(Entries for locating text and elements)
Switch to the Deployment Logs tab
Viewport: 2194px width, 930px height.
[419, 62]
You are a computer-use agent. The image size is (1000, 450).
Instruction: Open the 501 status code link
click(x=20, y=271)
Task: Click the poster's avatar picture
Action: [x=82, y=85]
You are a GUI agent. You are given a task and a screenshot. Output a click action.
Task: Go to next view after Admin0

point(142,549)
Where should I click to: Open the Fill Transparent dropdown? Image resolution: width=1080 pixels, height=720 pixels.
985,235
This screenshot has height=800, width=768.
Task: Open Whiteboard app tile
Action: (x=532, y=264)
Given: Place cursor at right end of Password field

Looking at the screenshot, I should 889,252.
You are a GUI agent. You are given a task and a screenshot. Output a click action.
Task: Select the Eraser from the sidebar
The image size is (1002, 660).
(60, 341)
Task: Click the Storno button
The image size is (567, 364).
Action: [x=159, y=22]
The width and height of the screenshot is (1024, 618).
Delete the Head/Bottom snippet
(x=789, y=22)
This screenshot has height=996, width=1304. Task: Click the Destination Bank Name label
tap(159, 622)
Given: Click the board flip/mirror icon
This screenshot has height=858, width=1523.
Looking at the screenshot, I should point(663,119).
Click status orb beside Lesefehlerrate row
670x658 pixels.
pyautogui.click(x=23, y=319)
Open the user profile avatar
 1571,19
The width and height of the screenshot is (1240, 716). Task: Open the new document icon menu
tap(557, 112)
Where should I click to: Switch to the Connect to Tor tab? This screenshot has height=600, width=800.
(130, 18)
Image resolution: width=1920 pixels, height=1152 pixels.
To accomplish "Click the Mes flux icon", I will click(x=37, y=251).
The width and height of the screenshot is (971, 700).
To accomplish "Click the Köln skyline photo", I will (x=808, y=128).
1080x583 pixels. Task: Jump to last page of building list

**WRITTEN INSTRUCTION:**
Duplicate the items without alteration, beginning at the line that contains "Click status orb beside Lesefehlerrate row" and continuing through the final line of the items.

**RESULT OF THIS EXERCISE:**
Click status orb beside Lesefehlerrate row
670x658 pixels.
pyautogui.click(x=23, y=319)
Open the user profile avatar
 1571,19
The width and height of the screenshot is (1240, 716). Task: Open the new document icon menu
tap(557, 112)
Where should I click to: Switch to the Connect to Tor tab? This screenshot has height=600, width=800.
(130, 18)
Image resolution: width=1920 pixels, height=1152 pixels.
To accomplish "Click the Mes flux icon", I will click(x=37, y=251).
The width and height of the screenshot is (971, 700).
To accomplish "Click the Köln skyline photo", I will (x=808, y=128).
1080x583 pixels. Task: Jump to last page of building list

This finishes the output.